New, old and competitor brands |
The first difference is Kelloggs has decided to manage it's brand name bigger and more dominant when before it was the actual cereal. Why? It suddenly occurred to me this was to make it stand out from the imitators such as the shop own brand.
As you can see from comparing the old Kelloggs packaging and Sainsbury's packaging there is little difference. Both have the product content in bold and both have the same colour packaging - blue. If you just wanted bran flakes then might as well get the cheaper one.
However with the new packaging, Kelloggs is screaming that you are getting Kelloggs brand, not just bran flakes. Actually the new packaging without the bold Kelloggs branding is pretty more similar to Sainsbury's.
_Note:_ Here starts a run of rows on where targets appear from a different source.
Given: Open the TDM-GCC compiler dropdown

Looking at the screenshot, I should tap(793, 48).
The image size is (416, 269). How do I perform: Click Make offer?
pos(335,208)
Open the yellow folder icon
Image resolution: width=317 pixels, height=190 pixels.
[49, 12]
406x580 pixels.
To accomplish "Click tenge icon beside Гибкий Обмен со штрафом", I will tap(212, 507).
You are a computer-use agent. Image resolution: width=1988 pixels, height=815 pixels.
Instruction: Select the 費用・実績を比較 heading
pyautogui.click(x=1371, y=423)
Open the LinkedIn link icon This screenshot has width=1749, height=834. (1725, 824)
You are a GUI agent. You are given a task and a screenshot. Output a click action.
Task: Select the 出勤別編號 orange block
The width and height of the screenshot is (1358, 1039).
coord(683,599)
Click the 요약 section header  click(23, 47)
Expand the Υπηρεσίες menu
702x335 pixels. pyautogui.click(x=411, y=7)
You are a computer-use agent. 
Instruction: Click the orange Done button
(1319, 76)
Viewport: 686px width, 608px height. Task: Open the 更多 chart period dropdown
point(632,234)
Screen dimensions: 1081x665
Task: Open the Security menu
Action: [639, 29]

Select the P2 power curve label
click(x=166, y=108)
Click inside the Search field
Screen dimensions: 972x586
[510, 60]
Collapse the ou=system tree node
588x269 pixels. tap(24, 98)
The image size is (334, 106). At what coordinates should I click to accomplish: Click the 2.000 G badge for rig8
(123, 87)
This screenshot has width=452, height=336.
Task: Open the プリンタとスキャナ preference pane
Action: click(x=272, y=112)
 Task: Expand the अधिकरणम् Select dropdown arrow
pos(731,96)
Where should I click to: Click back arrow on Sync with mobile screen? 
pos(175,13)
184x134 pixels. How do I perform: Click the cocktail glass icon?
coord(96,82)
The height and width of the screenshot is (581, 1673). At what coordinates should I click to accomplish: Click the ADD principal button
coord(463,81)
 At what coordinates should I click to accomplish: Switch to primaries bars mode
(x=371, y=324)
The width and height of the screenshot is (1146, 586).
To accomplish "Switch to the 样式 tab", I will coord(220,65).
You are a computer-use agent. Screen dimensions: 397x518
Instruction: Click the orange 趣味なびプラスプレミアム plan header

They have also greyed out the traffic light, so it's hard to know what is very sweet or not.
new and old packaging |
You can see the real difference in the traffic light here, on the old packaging it just one green one, two ambers and one red. The new is all greyed out, which should save on ink printing. Yes, the new packaging will be cheaper to produced in some instances as less colour may be needed.
Again as suggested above the supermarket packaging at half the price is very similar colours. So the new packaging lets Kelloggs stand out as a brand rather than the contents.
So I guess with the market saturation of breakfast cereals the only way for a brand like Kelloggs to stand out is using its brand to again attention. It's not just breakfast cereal, its Kelloggs.
It will be interesting to see if Nestle goes this way, but Nestle's brand has a bad reputation so it may back fire.